If I were a resident of the EU, I would have the right to move anywhere within the EU and get a job. (Side note: Norway is not a member of the EU, but they participate essentially in all but the name). As an American, I need to be a skilled laborer and have a job offer before I can get a work permit. I am living in Norway on a resident visa, and since Erik is also an American (and not a native Norwegian), he is here with a work visa. He could only get his work visa after he had the job offer from his employer. As Americans, we were not allowed to move to Norway to look for work; we could only come here after the work visa (and subsequent family resident visa) had been approved. 

Since it doesn't take particularly great skills to work in a coffee or knitting shop, my interpretation of the laws has me believe that it would be difficult for me to get a work permit to work in a non-skilled area, such as retail. That is the main reason that I have been holding out for a nursing--or more specifically--a midwife job. There is both the demand for midwives here, and I have the skills--the two things required to get a work visa. 

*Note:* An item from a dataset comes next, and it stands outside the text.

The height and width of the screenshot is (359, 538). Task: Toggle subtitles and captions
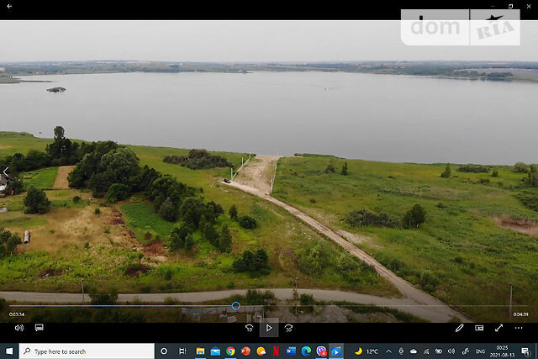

If anyone out there has had experience in how to get around this rule, or little nuances in the law that I am unaware of, I'd be very interested in your experiences! 


  1. Hi Emily!
    Read the last few posts and am so sorry I have not posted more. I so enjoy reading your blog, (the good and the bad) for so many reasons - you're a good writer, the fact that you do post about good/bad/difficult, native MNsotan (we are too), we're thinking of doing a similar move, lots of other reasons. Been in a similar situation as you, and it really can be isolating even at the same time that it's thrilling. We obviously don't know eachother, but from reading your blog, you all sound like such delightful folks and like the kind of people we'd enjoy in person. We have a tentative plan to visit friends in Oslo either Feb or April of next year and maybe we can meet then. In the meantime, I will try to post more and/or email, cuz feedback is fun!

  2. I have no idea of the rules for part-time private work, but what about one-on-one sort of things like tutoring, doula, etc.?

    When a good friend of mine was pregnant while living in Amsterdam, she hired a woman who was bilingual and trained as a nurse to come to all her pregnancy appointments as a back-up in case there was something she didn't understand or something she couldn't communicate herself.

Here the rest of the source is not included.